(Dataset records)
:::::

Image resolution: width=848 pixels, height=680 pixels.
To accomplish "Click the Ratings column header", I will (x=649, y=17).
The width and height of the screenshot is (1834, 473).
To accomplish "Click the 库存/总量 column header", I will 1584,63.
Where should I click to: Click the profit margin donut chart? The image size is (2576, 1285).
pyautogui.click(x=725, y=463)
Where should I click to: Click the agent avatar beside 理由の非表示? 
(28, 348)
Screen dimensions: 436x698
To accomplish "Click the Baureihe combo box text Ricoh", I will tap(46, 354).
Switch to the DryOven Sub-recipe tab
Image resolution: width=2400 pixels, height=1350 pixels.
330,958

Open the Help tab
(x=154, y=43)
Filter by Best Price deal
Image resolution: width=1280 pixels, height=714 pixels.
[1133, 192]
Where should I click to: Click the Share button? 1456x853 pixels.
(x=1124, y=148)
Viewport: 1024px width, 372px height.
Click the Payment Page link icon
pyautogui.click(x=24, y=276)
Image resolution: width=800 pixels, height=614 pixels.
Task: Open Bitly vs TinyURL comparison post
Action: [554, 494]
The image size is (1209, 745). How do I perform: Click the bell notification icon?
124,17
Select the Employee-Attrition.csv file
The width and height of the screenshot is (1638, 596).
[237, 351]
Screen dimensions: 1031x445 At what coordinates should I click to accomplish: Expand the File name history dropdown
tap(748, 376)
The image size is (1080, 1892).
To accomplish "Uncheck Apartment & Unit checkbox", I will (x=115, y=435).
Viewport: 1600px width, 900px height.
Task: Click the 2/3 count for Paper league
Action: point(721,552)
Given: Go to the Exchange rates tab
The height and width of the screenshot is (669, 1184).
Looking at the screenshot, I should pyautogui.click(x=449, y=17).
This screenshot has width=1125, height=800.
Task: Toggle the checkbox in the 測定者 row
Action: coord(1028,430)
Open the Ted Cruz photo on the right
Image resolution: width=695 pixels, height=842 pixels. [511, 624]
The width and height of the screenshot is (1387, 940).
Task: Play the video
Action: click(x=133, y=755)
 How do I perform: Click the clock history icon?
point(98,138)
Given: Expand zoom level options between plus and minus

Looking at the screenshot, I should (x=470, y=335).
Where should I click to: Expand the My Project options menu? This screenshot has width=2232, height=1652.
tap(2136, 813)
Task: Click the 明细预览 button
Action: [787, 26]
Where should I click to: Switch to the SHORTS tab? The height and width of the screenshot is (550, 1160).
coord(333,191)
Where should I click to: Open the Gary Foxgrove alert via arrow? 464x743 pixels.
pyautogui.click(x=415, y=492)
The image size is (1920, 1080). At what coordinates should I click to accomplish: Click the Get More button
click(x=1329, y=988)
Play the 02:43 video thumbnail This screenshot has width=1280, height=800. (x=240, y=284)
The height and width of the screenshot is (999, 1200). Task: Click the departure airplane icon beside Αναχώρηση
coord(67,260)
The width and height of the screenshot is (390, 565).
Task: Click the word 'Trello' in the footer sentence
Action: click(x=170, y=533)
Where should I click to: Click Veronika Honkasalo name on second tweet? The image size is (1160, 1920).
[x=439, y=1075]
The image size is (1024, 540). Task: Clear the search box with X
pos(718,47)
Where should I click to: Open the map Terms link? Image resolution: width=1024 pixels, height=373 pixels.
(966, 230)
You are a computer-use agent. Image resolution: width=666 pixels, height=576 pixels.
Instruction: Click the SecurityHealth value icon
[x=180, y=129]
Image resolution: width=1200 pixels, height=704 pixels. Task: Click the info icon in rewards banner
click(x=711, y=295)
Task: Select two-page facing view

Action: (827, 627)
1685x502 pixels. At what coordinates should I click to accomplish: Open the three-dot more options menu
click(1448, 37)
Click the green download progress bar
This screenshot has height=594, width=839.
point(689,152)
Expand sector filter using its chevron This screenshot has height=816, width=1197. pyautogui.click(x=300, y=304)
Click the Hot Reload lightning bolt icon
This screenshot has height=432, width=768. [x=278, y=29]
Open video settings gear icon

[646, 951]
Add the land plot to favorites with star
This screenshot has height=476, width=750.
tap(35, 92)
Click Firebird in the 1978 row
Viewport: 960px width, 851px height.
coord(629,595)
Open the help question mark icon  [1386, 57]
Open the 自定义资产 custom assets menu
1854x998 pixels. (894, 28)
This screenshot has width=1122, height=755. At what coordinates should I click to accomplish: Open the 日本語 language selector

:::::

→ **Your task**: Output all records verbatim.

→ **Output of the task**:
Image resolution: width=848 pixels, height=680 pixels.
To accomplish "Click the Ratings column header", I will (x=649, y=17).
The width and height of the screenshot is (1834, 473).
To accomplish "Click the 库存/总量 column header", I will 1584,63.
Where should I click to: Click the profit margin donut chart? The image size is (2576, 1285).
pyautogui.click(x=725, y=463)
Where should I click to: Click the agent avatar beside 理由の非表示? 
(28, 348)
Screen dimensions: 436x698
To accomplish "Click the Baureihe combo box text Ricoh", I will tap(46, 354).
Switch to the DryOven Sub-recipe tab
Image resolution: width=2400 pixels, height=1350 pixels.
330,958

Open the Help tab
(x=154, y=43)
Filter by Best Price deal
Image resolution: width=1280 pixels, height=714 pixels.
[1133, 192]
Where should I click to: Click the Share button? 1456x853 pixels.
(x=1124, y=148)
Viewport: 1024px width, 372px height.
Click the Payment Page link icon
pyautogui.click(x=24, y=276)
Image resolution: width=800 pixels, height=614 pixels.
Task: Open Bitly vs TinyURL comparison post
Action: [554, 494]
The image size is (1209, 745). How do I perform: Click the bell notification icon?
124,17
Select the Employee-Attrition.csv file
The width and height of the screenshot is (1638, 596).
[237, 351]
Screen dimensions: 1031x445 At what coordinates should I click to accomplish: Expand the File name history dropdown
tap(748, 376)
The image size is (1080, 1892).
To accomplish "Uncheck Apartment & Unit checkbox", I will (x=115, y=435).
Viewport: 1600px width, 900px height.
Task: Click the 2/3 count for Paper league
Action: point(721,552)
Given: Go to the Exchange rates tab
The height and width of the screenshot is (669, 1184).
Looking at the screenshot, I should pyautogui.click(x=449, y=17).
This screenshot has width=1125, height=800.
Task: Toggle the checkbox in the 測定者 row
Action: coord(1028,430)
Open the Ted Cruz photo on the right
Image resolution: width=695 pixels, height=842 pixels. [511, 624]
The width and height of the screenshot is (1387, 940).
Task: Play the video
Action: click(x=133, y=755)
 How do I perform: Click the clock history icon?
point(98,138)
Given: Expand zoom level options between plus and minus

Looking at the screenshot, I should (x=470, y=335).
Where should I click to: Expand the My Project options menu? This screenshot has width=2232, height=1652.
tap(2136, 813)
Task: Click the 明细预览 button
Action: [787, 26]
Where should I click to: Switch to the SHORTS tab? The height and width of the screenshot is (550, 1160).
coord(333,191)
Where should I click to: Open the Gary Foxgrove alert via arrow? 464x743 pixels.
pyautogui.click(x=415, y=492)
The image size is (1920, 1080). At what coordinates should I click to accomplish: Click the Get More button
click(x=1329, y=988)
Play the 02:43 video thumbnail This screenshot has width=1280, height=800. (x=240, y=284)
The height and width of the screenshot is (999, 1200). Task: Click the departure airplane icon beside Αναχώρηση
coord(67,260)
The width and height of the screenshot is (390, 565).
Task: Click the word 'Trello' in the footer sentence
Action: click(x=170, y=533)
Where should I click to: Click Veronika Honkasalo name on second tweet? The image size is (1160, 1920).
[x=439, y=1075]
The image size is (1024, 540). Task: Clear the search box with X
pos(718,47)
Where should I click to: Open the map Terms link? Image resolution: width=1024 pixels, height=373 pixels.
(966, 230)
You are a computer-use agent. Image resolution: width=666 pixels, height=576 pixels.
Instruction: Click the SecurityHealth value icon
[x=180, y=129]
Image resolution: width=1200 pixels, height=704 pixels. Task: Click the info icon in rewards banner
click(x=711, y=295)
Task: Select two-page facing view

Action: (827, 627)
1685x502 pixels. At what coordinates should I click to accomplish: Open the three-dot more options menu
click(1448, 37)
Click the green download progress bar
This screenshot has height=594, width=839.
point(689,152)
Expand sector filter using its chevron This screenshot has height=816, width=1197. pyautogui.click(x=300, y=304)
Click the Hot Reload lightning bolt icon
This screenshot has height=432, width=768. [x=278, y=29]
Open video settings gear icon

[646, 951]
Add the land plot to favorites with star
This screenshot has height=476, width=750.
tap(35, 92)
Click Firebird in the 1978 row
Viewport: 960px width, 851px height.
coord(629,595)
Open the help question mark icon  [1386, 57]
Open the 自定义资产 custom assets menu
1854x998 pixels. (894, 28)
This screenshot has width=1122, height=755. At what coordinates should I click to accomplish: Open the 日本語 language selector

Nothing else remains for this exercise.